Text under study Start Marker
Imputation vs QSAR for Toxicology Data Modeling

Intellegens news, Publications

Published: December 14, 2023

in: Drug Discovery, Food and beverage, Life Science, Translational medicine

Paper published in J. Chem. Inf. Model.

Researchers from JTI and Intellegens have published a new machine learning study of toxicology in the Journal of Chemical Information and Modeling. Analysing experimental datasets to understand and enable control of the toxicological properties of chemicals is a key task for R&D teams developing chemicals and formulations in areas such as life sciences, fast moving consumer goods, and foods and beverages.

Such datasets are often sparse or noisy and the project compared the performance of the Alchemite™ imputation machine learning method to well-established ML-based QSAR methods, finding a significant improvement in the quality of results through the use of the imputation method.
Text under study End Marker
◆ **Task set**:
- 1) Reproduce the toxicology article word for word, starting with "Paper published in" and going on through "the imputation method.".
- 2) Write the next part of the toxicology article, picking up after its final sentence.
The records that come after this are not needed for any of the work here.
Given records Start Marker
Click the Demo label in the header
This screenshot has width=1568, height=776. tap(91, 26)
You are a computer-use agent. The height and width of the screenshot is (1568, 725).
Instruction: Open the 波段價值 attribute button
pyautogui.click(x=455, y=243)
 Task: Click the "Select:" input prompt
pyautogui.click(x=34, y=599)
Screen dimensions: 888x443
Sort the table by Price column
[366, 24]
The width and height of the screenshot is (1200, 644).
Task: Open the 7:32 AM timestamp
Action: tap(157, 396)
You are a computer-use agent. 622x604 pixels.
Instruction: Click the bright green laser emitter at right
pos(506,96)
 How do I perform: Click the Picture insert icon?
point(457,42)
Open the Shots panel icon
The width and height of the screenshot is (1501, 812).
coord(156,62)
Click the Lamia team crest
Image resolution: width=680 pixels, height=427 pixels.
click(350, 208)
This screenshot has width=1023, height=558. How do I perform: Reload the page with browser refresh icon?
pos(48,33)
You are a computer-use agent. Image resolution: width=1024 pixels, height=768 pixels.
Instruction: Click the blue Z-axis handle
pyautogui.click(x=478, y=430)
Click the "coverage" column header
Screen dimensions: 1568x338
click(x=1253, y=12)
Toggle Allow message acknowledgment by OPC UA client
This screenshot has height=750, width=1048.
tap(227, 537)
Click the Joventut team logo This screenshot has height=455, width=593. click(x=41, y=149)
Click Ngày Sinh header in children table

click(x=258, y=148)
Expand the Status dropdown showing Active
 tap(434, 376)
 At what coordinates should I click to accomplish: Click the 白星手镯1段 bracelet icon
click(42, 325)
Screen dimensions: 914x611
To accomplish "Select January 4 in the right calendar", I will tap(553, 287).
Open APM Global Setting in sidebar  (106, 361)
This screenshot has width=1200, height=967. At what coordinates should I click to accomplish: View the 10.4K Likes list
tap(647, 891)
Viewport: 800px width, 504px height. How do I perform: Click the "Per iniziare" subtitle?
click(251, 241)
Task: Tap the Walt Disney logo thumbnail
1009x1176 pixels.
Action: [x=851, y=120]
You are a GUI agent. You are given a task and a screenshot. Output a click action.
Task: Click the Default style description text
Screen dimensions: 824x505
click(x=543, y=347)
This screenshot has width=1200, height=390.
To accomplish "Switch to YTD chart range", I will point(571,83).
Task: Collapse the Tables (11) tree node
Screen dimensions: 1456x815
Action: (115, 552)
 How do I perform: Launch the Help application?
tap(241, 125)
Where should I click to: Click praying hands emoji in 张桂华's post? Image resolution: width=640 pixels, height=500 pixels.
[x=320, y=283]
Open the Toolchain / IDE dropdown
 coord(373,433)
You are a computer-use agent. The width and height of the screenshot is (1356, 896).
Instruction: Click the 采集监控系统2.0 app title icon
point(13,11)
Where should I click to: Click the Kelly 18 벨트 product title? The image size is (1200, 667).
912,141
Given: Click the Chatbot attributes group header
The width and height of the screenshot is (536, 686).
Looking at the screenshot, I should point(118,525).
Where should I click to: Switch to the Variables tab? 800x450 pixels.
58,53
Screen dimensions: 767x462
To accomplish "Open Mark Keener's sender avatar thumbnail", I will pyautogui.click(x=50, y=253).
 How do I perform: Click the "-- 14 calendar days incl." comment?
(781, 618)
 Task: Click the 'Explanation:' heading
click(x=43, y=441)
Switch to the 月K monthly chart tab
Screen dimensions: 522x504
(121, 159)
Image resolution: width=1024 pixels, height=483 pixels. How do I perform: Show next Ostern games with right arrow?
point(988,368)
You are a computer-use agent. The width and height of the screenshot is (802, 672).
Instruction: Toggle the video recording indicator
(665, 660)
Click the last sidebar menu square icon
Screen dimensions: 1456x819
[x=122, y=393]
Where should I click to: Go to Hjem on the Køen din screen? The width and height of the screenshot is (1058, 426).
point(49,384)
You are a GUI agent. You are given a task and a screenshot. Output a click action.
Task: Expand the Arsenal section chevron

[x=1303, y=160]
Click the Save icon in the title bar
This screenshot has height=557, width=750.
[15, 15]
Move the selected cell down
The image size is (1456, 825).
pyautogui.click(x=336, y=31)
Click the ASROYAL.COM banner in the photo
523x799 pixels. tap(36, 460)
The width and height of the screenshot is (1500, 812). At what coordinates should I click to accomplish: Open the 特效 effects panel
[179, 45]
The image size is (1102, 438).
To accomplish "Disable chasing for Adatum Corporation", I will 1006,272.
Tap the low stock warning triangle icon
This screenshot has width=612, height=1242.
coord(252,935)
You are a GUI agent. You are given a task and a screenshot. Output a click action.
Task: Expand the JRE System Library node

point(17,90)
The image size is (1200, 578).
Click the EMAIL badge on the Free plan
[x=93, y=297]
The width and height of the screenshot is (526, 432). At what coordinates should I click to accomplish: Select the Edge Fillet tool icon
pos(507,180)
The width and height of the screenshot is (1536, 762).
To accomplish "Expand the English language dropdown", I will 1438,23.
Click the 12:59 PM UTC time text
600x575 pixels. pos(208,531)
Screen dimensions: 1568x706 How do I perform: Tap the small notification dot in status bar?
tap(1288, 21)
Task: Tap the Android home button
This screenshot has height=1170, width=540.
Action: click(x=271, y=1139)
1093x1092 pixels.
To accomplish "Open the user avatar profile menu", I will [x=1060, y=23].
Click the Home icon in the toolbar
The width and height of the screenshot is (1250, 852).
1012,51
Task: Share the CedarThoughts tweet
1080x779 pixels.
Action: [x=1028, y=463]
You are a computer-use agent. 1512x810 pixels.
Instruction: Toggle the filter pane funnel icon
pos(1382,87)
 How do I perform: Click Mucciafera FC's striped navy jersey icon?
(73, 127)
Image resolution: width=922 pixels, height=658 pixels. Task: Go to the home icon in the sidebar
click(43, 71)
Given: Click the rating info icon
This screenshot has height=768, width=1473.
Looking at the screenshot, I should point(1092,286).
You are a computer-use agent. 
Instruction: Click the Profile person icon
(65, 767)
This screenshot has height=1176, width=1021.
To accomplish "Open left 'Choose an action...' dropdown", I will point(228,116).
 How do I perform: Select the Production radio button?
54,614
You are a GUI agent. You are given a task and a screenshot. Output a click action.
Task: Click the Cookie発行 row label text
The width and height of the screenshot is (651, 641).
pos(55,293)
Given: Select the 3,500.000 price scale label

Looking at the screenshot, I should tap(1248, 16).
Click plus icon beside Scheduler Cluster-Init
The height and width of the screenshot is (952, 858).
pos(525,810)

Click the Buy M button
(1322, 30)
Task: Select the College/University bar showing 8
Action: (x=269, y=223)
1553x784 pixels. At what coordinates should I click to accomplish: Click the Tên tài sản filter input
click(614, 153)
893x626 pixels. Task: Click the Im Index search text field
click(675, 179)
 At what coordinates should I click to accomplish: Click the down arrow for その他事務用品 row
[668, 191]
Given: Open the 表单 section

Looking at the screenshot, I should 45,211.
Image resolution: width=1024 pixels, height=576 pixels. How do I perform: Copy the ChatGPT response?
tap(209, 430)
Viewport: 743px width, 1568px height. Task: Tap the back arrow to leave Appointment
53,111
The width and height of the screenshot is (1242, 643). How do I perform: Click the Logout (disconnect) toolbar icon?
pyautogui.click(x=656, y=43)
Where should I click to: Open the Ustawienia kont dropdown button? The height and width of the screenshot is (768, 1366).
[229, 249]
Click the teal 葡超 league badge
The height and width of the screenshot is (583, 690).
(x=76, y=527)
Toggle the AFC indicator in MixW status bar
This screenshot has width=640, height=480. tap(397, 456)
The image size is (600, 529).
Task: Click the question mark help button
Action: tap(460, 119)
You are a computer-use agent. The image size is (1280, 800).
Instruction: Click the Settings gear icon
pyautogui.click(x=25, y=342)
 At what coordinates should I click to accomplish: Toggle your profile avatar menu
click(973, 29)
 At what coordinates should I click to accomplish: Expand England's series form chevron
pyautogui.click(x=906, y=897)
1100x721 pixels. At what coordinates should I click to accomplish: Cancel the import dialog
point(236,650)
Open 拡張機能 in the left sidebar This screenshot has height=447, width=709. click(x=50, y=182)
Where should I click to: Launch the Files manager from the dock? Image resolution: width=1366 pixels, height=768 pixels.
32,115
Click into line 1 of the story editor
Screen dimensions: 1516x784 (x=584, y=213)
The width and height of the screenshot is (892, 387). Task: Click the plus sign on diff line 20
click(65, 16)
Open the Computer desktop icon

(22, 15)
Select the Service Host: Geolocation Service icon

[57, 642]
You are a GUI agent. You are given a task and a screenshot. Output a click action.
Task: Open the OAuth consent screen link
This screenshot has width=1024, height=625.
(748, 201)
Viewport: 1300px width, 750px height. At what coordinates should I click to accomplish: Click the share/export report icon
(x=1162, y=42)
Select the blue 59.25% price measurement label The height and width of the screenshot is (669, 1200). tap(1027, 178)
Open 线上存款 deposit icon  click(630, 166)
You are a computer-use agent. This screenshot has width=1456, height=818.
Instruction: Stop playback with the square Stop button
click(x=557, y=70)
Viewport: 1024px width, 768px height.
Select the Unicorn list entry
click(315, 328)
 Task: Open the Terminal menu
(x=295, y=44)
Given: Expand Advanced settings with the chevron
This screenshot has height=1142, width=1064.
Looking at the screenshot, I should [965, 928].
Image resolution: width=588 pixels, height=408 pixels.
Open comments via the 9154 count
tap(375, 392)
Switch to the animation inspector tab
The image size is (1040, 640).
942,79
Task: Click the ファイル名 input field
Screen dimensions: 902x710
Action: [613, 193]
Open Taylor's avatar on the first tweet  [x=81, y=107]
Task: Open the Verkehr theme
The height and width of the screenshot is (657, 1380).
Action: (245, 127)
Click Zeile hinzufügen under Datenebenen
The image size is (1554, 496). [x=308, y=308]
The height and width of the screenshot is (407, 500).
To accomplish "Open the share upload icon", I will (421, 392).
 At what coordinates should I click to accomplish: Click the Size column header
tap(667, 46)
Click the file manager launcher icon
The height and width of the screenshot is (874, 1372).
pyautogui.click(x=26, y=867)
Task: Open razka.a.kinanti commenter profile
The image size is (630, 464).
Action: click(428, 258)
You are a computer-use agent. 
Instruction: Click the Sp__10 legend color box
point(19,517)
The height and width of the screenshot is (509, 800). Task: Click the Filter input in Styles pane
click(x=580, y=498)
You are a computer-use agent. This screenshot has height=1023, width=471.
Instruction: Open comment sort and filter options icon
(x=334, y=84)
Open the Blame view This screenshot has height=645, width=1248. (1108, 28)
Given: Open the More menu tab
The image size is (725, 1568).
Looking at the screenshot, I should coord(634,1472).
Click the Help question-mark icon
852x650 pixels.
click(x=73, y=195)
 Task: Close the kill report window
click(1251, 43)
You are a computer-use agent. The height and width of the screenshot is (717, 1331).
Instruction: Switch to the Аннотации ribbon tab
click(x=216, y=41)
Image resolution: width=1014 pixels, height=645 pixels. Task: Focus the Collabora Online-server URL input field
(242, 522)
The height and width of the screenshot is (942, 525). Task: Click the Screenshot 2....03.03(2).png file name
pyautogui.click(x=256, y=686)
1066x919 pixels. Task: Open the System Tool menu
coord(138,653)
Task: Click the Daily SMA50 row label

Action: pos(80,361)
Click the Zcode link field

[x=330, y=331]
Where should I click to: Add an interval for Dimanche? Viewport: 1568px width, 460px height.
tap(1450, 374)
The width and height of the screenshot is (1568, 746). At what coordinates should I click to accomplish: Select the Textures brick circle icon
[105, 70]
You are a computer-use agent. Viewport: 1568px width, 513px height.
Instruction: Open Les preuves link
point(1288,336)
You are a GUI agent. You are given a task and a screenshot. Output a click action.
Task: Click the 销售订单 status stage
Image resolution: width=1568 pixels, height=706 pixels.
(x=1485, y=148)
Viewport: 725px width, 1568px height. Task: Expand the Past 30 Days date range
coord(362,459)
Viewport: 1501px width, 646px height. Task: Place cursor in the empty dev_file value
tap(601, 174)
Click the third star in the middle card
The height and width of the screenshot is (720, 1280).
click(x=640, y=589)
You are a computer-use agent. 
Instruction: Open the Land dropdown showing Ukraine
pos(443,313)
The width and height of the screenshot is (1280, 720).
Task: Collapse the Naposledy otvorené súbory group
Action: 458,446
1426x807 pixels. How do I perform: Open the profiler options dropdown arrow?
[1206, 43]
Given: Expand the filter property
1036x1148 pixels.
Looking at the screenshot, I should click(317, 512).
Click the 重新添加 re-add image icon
Given records End Marker
◆ **Task-by-task outputs**:
- 1)
Paper published in J. Chem. Inf. Model.

Researchers from JTI and Intellegens have published a new machine learning study of toxicology in the Journal of Chemical Information and Modeling. Analysing experimental datasets to understand and enable control of the toxicological properties of chemicals is a key task for R&D teams developing chemicals and formulations in areas such as life sciences, fast moving consumer goods, and foods and beverages.

Such datasets are often sparse or noisy and the project compared the performance of the Alchemite™ imputation machine learning method to well-established ML-based QSAR methods, finding a significant improvement in the quality of results through the use of the imputation method.

- 2)
Abstract

Imputation machine learning (ML) surpasses traditional approaches in modelling toxicity data. The method was tested on an open-source data set comprising approximately 2,500 ingredients with limited in vitro and in vivo data obtained from the OECD QSAR Toolbox. By leveraging the relationships between different toxicological end points, imputation extracts more valuable information from each data point compared to well-established single end point methods, such as ML-based Quantitative Structure Activity Relationship (QSAR) approaches, providing a final improvement of up to around 0.2 in the coefficient of determination. A significant aspect of this methodology is its resilience to the inclusion of extraneous chemical or experimental data. While additional data typically introduces a considerable level of noise and can hinder performance of single end point QSAR modeling, imputation models remain unaffected. This implies a reduction in the need for laborious manual preprocessing tasks such as feature selection, thereby making data preparation for ML analysis more efficient. This successful test, conducted on open-source data, validates the efficacy of imputation approaches in toxicity data analysis. This work opens the way for applying similar methods to other types of sparse toxicological data matrices, and so we discuss the development of regulatory authority guidelines to accept imputation models, a key aspect for the wider adoption of these methods.